As seen in TBR’s Cloud Customer Research streams, customers have been investing in GenAI solutions with some haste, forgoing clear ROI measurements or typical budgeting procedures. Customers, as well as the major vendors we cover, have a sense of urgency around GenAI and share the feeling that if they do not embrace these new solutions now, it could place them at a long-term competitive disadvantage. If customers are not making full use of GenAI capabilities, their competitors will be more efficient and productive and capture more growth opportunities. For vendors, the ability to not only deliver GenAI capabilities but also do so at scale will be a competitive necessity for decades to come.

 

In this regard, customers and vendors find themselves in a similar situation, investing in GenAI now just for the possibility of a future advantage, but the scale of investments required are quite different. Customers have the good fortune of leveraging scalable, subscription-based services for many of these GenAI technologies. Customers are still extending their IT budgets and paying more to incorporate GenAI, but they do not have large fixed costs and long-term commitments at this point.

 

Vendors, on the other hand, need to make significant investments, even beyond the already huge levels of investment to support cloud services, to capitalize on the GenAI opportunity. The scale of investment cannot be understated for the largest cloud platform providers like AWS, Microsoft, Google and Oracle.

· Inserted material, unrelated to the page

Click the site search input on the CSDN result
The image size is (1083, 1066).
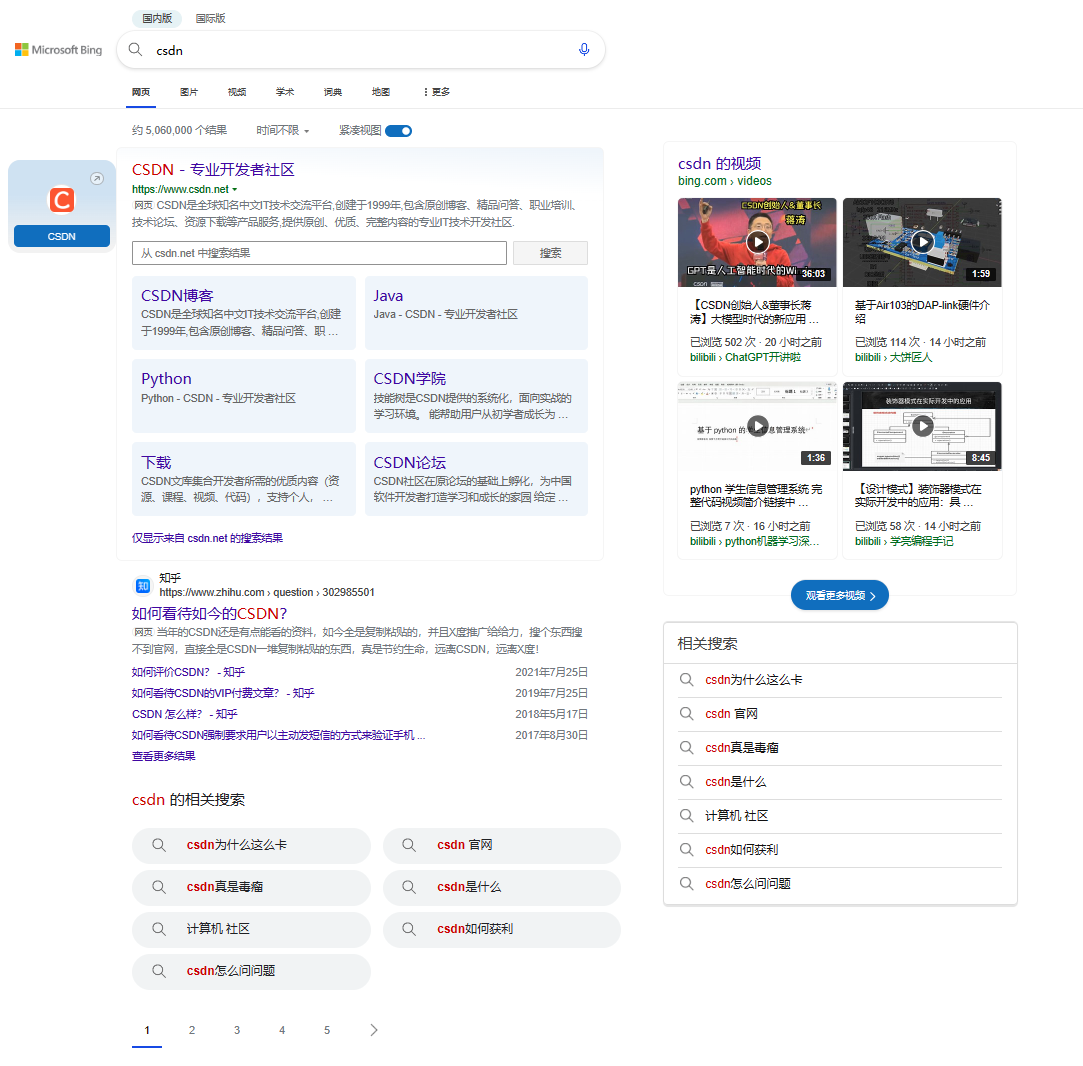tap(319, 253)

All of these vendors were already investing tens of billions of dollars annually to support data center and infrastructure build-outs.

 

The unique data center and infrastructure requirements to deliver GenAI solutions, including the GPU-based systems, are driving double-digit to triple-digit increases in capex spending for leading vendors. Not only is the level of spending noticeable, the time periods for the returns are also lengthy. In communicating those increased expenses to investors and Wall Street analysts, vendors like Microsoft messaged the returns from these investments playing out over the next 15 years, a time horizon seldom mentioned previously.